November soybeans are now in delivery status, so we need to look at January futures. We had a low of $13.36 after the report Nov. 9, and a loss at the close of 22 1/2 cents. We gained four cents Nov. 10, and the day session Nov. 13 saw a gain of 35 cents, and a high of $13.86. That is a gain of 50 cents after the report, when soybeans started trading on their own with a different set of news than the corn had.

The Ohio soybean harvest is well ahead of normal, with 6% cut last week to get us to 95% harvested. Our average is 89%. The U.S. is at 95%, also, ahead of the 91% average. The acreage left to go is in the ‘I’ states and in the northern Corn Belt. The slowest state that matters is Michigan, with only 52% of the soybeans off. I bet they do close to 30% more in a sleep-deprived marathon this week.

Farm bill status

While the harvest was going on, Congress got nothing done on a new farm bill. If I remember right, this is a five-year commitment, and it has run out. Congress has been spending time fighting to get another new House Speaker, and not passing legislation. Now they are back up against a deadline for a spending bill once again, so they are officially recognizing that they will not get a farm bill done.

The Republican sort-of-a majority is talking up a one-year extension to the last farm bill. It remains to be seen when they can get that finalized, and it could be obstructed by a lack of cooperation between the parties.

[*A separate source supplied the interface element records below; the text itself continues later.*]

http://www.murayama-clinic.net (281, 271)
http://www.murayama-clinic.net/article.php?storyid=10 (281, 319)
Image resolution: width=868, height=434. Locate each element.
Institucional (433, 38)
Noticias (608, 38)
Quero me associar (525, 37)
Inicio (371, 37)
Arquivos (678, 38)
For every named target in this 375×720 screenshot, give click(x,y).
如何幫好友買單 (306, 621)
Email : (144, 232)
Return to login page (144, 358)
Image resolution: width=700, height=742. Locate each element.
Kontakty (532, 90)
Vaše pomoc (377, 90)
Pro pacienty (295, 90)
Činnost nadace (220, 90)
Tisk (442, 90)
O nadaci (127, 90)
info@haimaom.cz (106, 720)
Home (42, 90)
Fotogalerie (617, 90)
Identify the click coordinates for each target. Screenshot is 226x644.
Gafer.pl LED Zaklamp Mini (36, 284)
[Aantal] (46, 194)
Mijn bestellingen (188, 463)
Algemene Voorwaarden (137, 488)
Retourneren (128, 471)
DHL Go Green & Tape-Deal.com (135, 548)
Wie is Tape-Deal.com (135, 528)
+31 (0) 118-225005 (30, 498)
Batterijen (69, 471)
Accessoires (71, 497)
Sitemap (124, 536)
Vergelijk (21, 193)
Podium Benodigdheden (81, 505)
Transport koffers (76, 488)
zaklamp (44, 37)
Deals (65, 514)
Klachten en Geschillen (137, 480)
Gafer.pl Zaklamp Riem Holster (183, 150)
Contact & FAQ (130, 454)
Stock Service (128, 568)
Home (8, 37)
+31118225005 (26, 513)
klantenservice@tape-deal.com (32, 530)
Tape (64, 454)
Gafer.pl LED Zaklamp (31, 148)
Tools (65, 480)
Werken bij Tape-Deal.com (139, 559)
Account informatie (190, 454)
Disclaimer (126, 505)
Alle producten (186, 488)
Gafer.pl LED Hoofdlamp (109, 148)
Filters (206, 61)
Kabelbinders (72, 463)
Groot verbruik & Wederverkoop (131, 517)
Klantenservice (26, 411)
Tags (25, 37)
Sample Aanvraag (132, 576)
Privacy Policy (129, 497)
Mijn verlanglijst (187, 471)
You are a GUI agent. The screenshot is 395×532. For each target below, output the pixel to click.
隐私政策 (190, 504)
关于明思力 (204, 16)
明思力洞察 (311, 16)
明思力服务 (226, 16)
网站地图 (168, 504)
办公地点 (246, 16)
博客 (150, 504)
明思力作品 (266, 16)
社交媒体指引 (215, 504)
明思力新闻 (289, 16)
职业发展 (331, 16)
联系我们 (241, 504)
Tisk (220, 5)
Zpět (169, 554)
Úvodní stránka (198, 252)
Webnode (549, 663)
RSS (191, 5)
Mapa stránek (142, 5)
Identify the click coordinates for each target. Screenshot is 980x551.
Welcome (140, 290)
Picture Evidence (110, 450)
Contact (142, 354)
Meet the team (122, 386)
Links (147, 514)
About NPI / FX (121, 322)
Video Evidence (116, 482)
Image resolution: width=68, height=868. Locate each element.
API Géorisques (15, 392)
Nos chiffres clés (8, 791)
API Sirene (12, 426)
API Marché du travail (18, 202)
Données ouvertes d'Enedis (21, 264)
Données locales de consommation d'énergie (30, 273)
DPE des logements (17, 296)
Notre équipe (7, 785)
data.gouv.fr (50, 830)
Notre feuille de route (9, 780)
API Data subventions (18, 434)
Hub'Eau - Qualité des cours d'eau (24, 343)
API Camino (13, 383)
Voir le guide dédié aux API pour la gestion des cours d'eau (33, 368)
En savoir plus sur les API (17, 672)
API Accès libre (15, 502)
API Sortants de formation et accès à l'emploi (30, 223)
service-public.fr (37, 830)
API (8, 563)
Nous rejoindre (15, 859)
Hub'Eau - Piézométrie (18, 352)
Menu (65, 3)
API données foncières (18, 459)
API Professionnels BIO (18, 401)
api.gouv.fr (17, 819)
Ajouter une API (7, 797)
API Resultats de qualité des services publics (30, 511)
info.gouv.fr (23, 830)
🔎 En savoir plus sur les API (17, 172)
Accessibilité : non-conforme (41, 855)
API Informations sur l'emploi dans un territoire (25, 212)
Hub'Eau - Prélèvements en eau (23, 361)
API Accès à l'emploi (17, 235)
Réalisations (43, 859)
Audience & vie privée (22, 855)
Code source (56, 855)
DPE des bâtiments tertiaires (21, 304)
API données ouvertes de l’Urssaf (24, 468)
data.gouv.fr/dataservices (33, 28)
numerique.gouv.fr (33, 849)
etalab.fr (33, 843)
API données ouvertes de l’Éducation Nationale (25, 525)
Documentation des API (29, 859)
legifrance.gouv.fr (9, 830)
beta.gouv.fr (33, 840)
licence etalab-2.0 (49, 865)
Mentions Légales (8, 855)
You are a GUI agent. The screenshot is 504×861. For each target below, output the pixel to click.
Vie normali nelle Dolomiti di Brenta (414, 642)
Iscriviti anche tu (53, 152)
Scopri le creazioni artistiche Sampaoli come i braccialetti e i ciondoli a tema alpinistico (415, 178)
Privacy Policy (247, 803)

Wheat continues to amaze, with the “war highs” long behind us, and current prices below the level we had before Russia’s war in Ukraine started. We can blame it on the big Russian crop, but I don’t think that is the whole story. I think we are conveniently post-harvest and major buyers may not realize that they need to be more aggressive.

The other theory is that we actually have enough wheat, and I don’t realize it. As we are into the overnight trading session going into Nov. 14 as this is being written, December Chicago cookie futures are down almost a nickel, at $5.71.